The invention does not require the users to be human users. Figs. 3a to 3c illustrate the exchange of certain messages between the terminal device of a human user and a server, which in this example is an e-mail server. Step 301 represents generally the exchange of e-mail messages between these two devices. On the basis of the previously exchanged messages the terminal and the server both compose their own dictionaries at steps 302 and 303 respectively. In this example we denote the dictionary composed by the terminal as D and the dictionary composed by the server as D(U) to emphasize the fact that this dictionary is only one of those possibly composed by the server, and specifically relevant to user U. The terminal and the server both also calculate certificates (or "hashes") from their own dictionaries at steps 304 and 305 respectively. A certificate is a kind of fingerprint of a certain composition of digital data. The algorithm that is used for calculating the certificate is always the same, so the certificate assumes a value that depends essentially unambiguously on the initial data. Many suitable algorithms for calculating certificates or hashes are known from the field of digital cryptography. It is essential that two different sets of initial data are most unlikely to produce the same certificate, so that if two certificates are the same, it is reasonable to assume that they were calculated from exactly the same initial data.

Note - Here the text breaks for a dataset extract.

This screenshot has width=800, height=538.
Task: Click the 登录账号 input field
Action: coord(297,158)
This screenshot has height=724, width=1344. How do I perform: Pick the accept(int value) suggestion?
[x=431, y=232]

At step 306 the terminal receives from its user a request for obtaining certain information from the server. As an example we may assume that the user wants to retrieve the headers of the e-mail messages that are currently in his "incoming" folder at the e-mail server. Typically e-mail transmission protocols are very well opti- mized for composing very tightly compressed standard requests; for example protocols are known where the request "give me the headers of messages in the incoming folder" can be expressed with a single letter "m". Therefore we may assume that no additional compressing in the sense meant by the present invention is necessary for transmitting the appropriate request to the server. It is also self-evident that the re- quest must contain some identification of the user the mails of which are requested. The part of the request message transmitted at step 307 that has the most to do with the invention is the certificate c(D). The terminal transmits this certificate to the server so that the latter can then check that the dictionaries are equal at both ends.

At step 308 the server receives the request and finds the appropriate answer. At step 309 the server compares the certificate c(D) that it received from the terminal with the certificate c(D(U)) that it has previously calculated from its own dictionary. From this step onwards the action follows either the steps shown in fig. 3b or those shown in 3c depending on whether the server found the certificates to be equal or not at step 309.

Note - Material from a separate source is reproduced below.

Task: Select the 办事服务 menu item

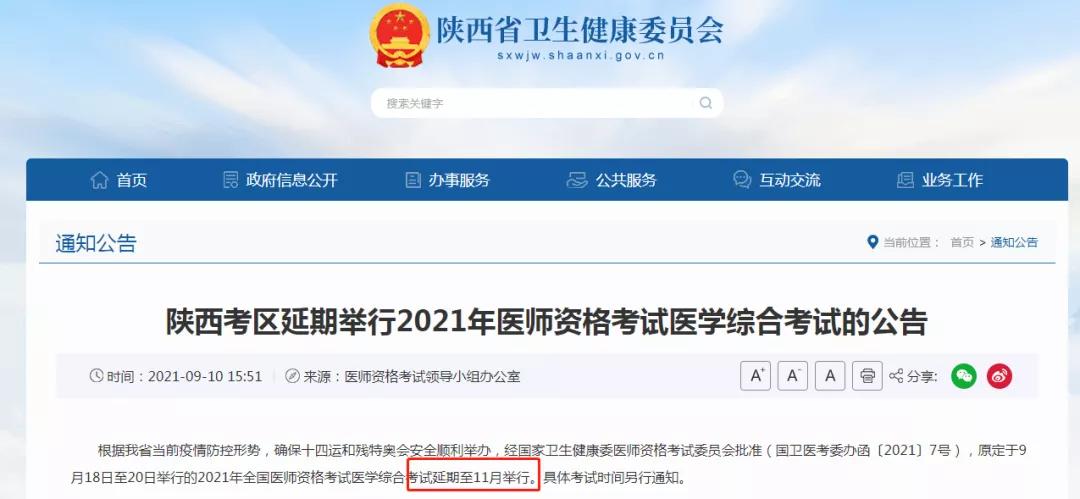Action: (447, 181)
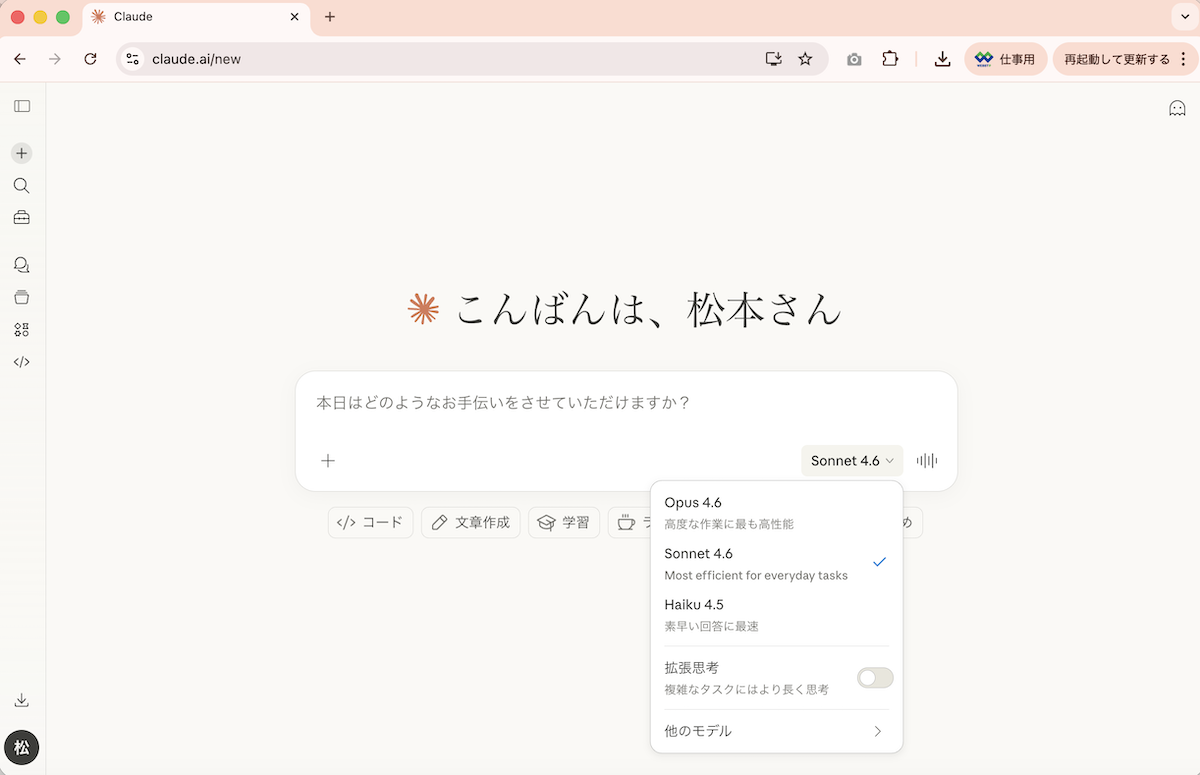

Let us first assume that the certificates were the same, indicating that the teπr-inal's current dictionary D is the same as the server's corresponding current dictionary D(U). This means that after step 309 the steps illustrated in fig. 3b take place. At step 311 the server compresses the answer it found at step 308, using the dictionary D(U) for compressing. At step 312 the server transmits the compressed answer to the terminal, which receives it and decompresses it with the help of the dictionary D at step 313.

The steps 311, 312 and 313 represent the transmission of a newly composed message from the server to the terminal, which means that fresh input is now available to the dictionaries at both ends. Therefore both the terminal and the server augment the previous composition of their respective dictionaries at steps 314 and 315 re- spectively by adding the information that was contained in the server's response. If augmenting the dictionary involves other actions, like recalculating codes, these are also performed at steps 314 and 315. Now the contents of the dictionaries have changed and the previous certificates are not valid any more, which means that new certificates must be calculated at both ends as is illustrated by steps 316 and 317. At step 318 the terminal displays the information content of the requested answer to the user. The location in time of step 318 as regards steps 314 and 316 is not important to the invention. In many cases it is even better to display the requested information to the user as soon as it is available in plaintext form at the terminal, in order to minimize the delays that the user experiences.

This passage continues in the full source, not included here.